→ **WORK TO BE COMPLETED**:
Can you pull out the stretch of the records that opens with the line containing "Given: Click the hang up call icon" and closes with the line containing "[x=31, y=51]", both lines included, and copy it out word for word?

>> start

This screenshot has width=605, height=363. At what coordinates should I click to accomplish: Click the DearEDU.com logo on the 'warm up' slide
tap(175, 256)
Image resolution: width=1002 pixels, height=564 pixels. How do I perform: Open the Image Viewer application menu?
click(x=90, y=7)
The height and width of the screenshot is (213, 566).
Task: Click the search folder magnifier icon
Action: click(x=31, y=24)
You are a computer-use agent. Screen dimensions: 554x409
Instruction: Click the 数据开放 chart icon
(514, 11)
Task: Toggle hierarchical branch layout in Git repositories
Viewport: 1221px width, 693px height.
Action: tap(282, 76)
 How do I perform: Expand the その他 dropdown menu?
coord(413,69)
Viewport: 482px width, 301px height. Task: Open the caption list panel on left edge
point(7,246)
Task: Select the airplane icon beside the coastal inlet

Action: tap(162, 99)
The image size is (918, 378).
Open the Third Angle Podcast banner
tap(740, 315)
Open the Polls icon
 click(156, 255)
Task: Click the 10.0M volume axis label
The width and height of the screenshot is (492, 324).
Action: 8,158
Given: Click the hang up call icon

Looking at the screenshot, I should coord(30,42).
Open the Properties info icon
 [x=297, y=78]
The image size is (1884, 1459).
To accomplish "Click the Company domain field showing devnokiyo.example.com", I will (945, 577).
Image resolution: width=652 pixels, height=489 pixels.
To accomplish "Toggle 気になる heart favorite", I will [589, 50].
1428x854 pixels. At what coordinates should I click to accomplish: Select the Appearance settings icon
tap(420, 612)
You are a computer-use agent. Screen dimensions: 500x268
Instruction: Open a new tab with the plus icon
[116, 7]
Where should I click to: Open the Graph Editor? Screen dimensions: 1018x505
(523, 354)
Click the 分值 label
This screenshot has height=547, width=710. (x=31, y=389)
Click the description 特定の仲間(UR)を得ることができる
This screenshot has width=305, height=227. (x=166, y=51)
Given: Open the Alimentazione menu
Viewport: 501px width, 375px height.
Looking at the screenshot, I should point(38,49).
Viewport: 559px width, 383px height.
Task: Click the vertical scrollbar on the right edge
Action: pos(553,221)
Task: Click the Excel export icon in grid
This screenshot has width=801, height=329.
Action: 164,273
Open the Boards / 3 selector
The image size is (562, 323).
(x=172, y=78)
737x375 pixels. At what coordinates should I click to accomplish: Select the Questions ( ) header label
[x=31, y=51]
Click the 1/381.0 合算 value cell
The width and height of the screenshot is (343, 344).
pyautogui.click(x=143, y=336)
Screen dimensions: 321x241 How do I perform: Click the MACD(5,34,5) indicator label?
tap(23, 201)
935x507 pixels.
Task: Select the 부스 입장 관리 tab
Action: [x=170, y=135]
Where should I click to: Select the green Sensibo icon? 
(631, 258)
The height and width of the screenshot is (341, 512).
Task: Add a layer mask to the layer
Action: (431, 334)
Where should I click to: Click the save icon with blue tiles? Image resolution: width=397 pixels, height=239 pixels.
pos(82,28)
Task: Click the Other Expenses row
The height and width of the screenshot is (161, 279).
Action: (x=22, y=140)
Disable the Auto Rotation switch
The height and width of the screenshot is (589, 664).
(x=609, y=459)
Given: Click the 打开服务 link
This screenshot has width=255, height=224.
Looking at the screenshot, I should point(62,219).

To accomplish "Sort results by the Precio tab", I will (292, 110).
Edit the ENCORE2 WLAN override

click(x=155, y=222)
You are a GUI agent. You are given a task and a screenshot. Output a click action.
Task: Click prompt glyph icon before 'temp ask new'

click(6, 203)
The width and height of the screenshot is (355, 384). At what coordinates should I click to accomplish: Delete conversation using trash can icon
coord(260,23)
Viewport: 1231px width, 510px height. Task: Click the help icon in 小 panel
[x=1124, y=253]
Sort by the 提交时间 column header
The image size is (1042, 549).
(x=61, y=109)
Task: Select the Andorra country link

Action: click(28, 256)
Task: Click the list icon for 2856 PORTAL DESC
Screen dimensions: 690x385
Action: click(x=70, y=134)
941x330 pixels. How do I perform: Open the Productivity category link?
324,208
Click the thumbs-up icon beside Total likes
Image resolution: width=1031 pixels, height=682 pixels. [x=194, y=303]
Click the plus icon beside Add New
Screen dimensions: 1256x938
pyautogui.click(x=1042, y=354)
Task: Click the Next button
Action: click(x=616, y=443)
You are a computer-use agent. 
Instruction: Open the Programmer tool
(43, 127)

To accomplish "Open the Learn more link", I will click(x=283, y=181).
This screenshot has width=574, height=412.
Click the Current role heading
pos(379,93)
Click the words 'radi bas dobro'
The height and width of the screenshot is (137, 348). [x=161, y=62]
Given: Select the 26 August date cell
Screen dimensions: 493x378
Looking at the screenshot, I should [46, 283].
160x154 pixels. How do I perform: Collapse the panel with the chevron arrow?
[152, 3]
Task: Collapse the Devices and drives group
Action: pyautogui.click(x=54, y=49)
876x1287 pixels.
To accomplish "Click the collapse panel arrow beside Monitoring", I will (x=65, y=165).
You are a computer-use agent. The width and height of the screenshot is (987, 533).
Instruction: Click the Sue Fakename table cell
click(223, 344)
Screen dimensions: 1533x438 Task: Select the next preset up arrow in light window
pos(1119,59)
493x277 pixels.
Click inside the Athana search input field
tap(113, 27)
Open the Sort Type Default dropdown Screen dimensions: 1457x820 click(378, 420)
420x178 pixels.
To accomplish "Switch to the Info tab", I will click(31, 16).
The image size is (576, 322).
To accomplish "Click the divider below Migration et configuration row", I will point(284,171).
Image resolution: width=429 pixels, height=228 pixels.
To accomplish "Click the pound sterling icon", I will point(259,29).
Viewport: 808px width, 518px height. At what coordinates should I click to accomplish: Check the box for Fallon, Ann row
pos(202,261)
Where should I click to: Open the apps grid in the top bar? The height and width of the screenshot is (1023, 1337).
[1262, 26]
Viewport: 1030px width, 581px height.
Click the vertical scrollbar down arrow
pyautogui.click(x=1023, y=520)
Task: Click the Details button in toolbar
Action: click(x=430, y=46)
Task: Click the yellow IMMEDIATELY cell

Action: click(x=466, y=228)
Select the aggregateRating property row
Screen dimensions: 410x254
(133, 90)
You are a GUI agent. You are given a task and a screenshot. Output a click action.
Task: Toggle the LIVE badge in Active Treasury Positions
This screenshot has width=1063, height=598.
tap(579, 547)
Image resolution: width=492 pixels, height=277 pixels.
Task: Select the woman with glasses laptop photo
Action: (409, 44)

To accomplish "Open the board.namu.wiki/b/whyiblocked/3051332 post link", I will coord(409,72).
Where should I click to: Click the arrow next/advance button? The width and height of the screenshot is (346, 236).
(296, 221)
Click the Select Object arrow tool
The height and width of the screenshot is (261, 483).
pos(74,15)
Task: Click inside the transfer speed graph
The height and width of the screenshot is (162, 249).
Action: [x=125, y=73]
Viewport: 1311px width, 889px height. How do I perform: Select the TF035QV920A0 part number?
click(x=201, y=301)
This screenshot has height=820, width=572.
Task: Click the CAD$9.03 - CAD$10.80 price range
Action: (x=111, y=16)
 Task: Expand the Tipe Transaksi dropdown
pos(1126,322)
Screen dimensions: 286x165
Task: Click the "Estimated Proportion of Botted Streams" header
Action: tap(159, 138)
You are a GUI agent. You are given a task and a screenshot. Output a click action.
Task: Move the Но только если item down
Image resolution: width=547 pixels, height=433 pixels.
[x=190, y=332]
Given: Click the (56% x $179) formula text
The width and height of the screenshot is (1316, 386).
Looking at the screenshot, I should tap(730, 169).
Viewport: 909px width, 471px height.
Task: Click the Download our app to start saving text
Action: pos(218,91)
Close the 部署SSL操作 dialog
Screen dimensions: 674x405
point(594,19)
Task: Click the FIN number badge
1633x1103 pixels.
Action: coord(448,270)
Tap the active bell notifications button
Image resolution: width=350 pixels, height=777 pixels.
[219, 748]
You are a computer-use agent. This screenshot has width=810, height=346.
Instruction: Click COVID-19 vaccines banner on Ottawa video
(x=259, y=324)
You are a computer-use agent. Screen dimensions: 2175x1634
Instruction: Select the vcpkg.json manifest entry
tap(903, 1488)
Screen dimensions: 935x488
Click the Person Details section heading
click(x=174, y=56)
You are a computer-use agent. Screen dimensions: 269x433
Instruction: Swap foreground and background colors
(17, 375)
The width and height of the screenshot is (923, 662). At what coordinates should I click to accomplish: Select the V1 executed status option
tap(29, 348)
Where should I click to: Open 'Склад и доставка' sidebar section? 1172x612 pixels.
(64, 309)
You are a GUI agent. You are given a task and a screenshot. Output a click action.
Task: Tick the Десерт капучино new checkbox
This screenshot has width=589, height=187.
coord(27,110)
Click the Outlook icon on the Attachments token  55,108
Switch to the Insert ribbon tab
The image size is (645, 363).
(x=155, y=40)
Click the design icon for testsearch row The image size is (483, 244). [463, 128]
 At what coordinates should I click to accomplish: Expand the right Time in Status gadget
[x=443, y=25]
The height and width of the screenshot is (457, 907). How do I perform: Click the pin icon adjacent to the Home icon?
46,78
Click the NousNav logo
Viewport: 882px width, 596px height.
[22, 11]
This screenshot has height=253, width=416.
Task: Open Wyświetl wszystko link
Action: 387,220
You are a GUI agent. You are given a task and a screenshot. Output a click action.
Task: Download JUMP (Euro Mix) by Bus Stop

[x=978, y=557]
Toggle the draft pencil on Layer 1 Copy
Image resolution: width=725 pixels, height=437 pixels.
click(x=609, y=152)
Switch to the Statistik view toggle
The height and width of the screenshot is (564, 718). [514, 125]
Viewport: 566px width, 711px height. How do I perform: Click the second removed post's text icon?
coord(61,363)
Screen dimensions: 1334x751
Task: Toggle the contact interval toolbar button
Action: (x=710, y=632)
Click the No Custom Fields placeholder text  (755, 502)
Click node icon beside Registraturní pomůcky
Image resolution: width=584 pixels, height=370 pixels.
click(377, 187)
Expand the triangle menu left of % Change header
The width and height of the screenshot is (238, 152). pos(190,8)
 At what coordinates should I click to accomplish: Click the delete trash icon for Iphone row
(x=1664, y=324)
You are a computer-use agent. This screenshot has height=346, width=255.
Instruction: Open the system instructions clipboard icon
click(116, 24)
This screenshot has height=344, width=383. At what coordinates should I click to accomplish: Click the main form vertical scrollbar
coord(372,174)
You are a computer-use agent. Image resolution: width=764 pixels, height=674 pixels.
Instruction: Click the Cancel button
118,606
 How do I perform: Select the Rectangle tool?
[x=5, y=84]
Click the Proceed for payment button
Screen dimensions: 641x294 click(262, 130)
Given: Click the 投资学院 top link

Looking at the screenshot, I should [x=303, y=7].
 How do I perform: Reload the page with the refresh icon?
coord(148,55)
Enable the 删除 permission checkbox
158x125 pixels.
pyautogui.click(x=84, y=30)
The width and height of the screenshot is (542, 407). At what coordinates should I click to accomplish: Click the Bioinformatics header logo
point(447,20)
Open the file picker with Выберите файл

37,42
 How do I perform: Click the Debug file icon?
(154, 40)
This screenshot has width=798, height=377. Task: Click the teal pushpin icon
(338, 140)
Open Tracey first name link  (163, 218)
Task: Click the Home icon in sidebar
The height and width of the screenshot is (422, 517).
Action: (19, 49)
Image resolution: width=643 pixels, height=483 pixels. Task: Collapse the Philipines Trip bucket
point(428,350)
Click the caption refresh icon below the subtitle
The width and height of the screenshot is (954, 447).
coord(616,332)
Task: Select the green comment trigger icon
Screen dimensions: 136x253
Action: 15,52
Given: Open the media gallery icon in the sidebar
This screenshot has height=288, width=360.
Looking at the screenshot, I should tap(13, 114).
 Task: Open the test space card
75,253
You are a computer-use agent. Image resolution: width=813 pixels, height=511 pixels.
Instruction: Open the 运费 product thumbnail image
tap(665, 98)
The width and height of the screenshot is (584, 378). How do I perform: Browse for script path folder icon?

>> end

→ **WRITTEN REPLY**:
Given: Click the hang up call icon

Looking at the screenshot, I should coord(30,42).
Open the Properties info icon
 [x=297, y=78]
The image size is (1884, 1459).
To accomplish "Click the Company domain field showing devnokiyo.example.com", I will (945, 577).
Image resolution: width=652 pixels, height=489 pixels.
To accomplish "Toggle 気になる heart favorite", I will [589, 50].
1428x854 pixels. At what coordinates should I click to accomplish: Select the Appearance settings icon
tap(420, 612)
You are a computer-use agent. Screen dimensions: 500x268
Instruction: Open a new tab with the plus icon
[116, 7]
Where should I click to: Open the Graph Editor? Screen dimensions: 1018x505
(523, 354)
Click the 分值 label
This screenshot has height=547, width=710. (x=31, y=389)
Click the description 特定の仲間(UR)を得ることができる
This screenshot has width=305, height=227. (x=166, y=51)
Given: Open the Alimentazione menu
Viewport: 501px width, 375px height.
Looking at the screenshot, I should point(38,49).
Viewport: 559px width, 383px height.
Task: Click the vertical scrollbar on the right edge
Action: pos(553,221)
Task: Click the Excel export icon in grid
This screenshot has width=801, height=329.
Action: 164,273
Open the Boards / 3 selector
The image size is (562, 323).
(x=172, y=78)
737x375 pixels. At what coordinates should I click to accomplish: Select the Questions ( ) header label
[x=31, y=51]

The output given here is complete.